Email                :
Instagram        : elvriana_e
RPubs               : https://rpubs.com/elvriana_e
GitHub             : https://github.com/elvrianae


1 Analisis Risiko Bersaing

Pada Bagian 2, kita telah membahas tentang pengenalan konsep dan metode analisis survival. Di sini, kita fokus pada Competing Risk Analysis (CRA) dengan memilih model dan menilai kecukupan dan kecocokannya. Paket utama yang digunakan dalam analisis risiko bersaing adalah cmprsk.

library(cmprsk)

1.1 Apakah CRA itu?

Ketika subjek memiliki beberapa kemungkinan peristiwa dalam pengaturan waktu ke peristiwa.

Contohnya:

  • Kambuh
  • Kematian karena penyakit
  • Kematian karena penyebab lain
  • Respon pengobatan

Semua atau sebagian dari ini (di antara yang lain) mungkin merupakan peristiwa yang mungkin terjadi dalam pembelajaran tertentu.

1.2 Jadi Apakah Masalahnya?

Ketergantungan yang tidak teramati di antara waktu peristiwa adalah masalah mendasar yang mengarah pada kebutuhan akan pertimbangan khusus. Sebagai contoh, dapat dibayangkan bahwa pasien yang kambuh lebih mungkin meninggal, dan oleh karena itu waktu untuk kambuh dan waktu kematian bukanlah peristiwa yang independen.

1.3 Latar Belakang CRA

Dua pendekatan analisis dengan adanya beberapa hasil potensial:

  1. Bahaya penyebab khusus dari peristiwa tertentu: ini mewakili tingkat per unit waktu peristiwa di antara mereka yang tidak gagal dari peristiwa lain

  2. Insiden kumulatif dari peristiwa tertentu: ini mewakili rasio per unit dari waktu peristiwa serta pengaruh dari peristiwa yang bersaing

Masing-masing pendekatan ini hanya dapat menerangi satu aspek penting dari data sementara mungkin mengaburkan yang lain, dan pendekatan yang dipilih harus bergantung pada pertanyaan yang menarik.
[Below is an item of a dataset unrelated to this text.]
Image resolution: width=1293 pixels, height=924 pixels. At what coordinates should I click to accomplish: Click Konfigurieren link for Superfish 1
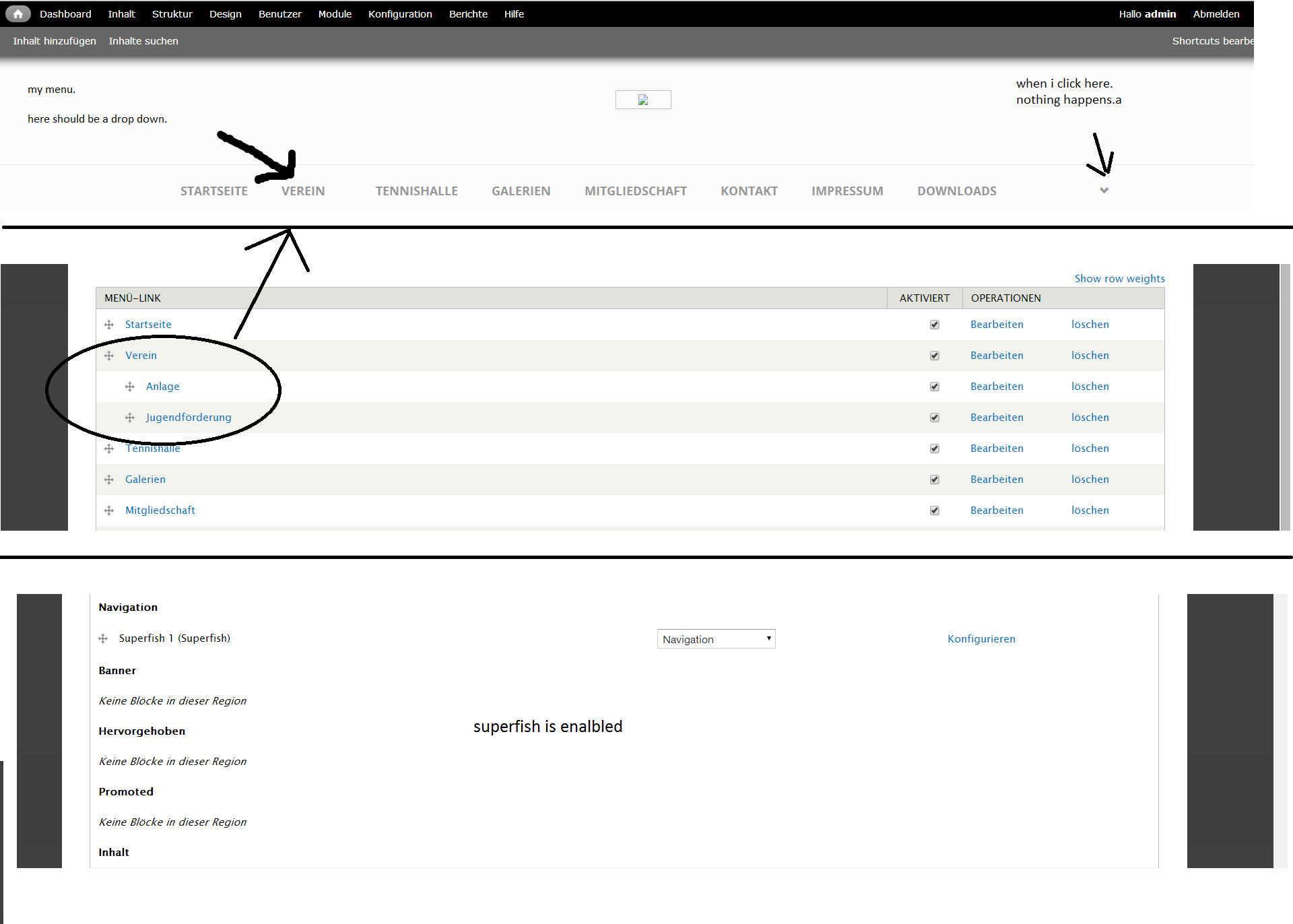[980, 638]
1.4 Catatan dan Referensi CRA

Saat kita mengerjakan Analisis Risiko Bersaing, berikut beberapa catatan dan referensi tambahan yang harus kita pertimbangkan:

  • Ketika peristiwanya independen (hampir tidak pernah benar), penyebab spesifik risiko tidak bias

  • Saat peristiwa bergantung, berbagai hasil dapat diperoleh bergantung pada pengaturan

  • Insiden kumulatif menggunakan Kaplan-Meier selalu \(\geq\) insiden kumulatif menggunakan metode risiko yang bersaing, sehingga hanya dapat menyebabkan perkiraan berlebih dari insiden kumulatif, jumlah overestimasi tergantung pada tingkat peristiwa dan ketergantungan antar peristiwa

  • Untuk menetapkan bahwa kovariat memang bekerja pada peristiwa yang diinginkan, penyebab spesifik risiko mungkin lebih disukai untuk pengobatan atau pengujian efek penanda pronostik

  • Untuk menetapkan manfaat secara keseluruhan, bahaya subdistribusi mungkin lebih disukai untuk membangun nomogram prognostik atau mempertimbangkan efek ekonomi kesehatan untuk mendapatkan pemahaman yang lebih baik tentang pengaruh pengobatan dan kovariat lainnya pada skala absolut

Beberapa referensi yang bisa kita dekati untuk mempelajari lebih lanjut:

  • Dignam JJ, Zhang Q, Kocherginsky M. The use and interpretation of competing risks regression models. Clin Cancer Res. 2012;18(8):2301-8.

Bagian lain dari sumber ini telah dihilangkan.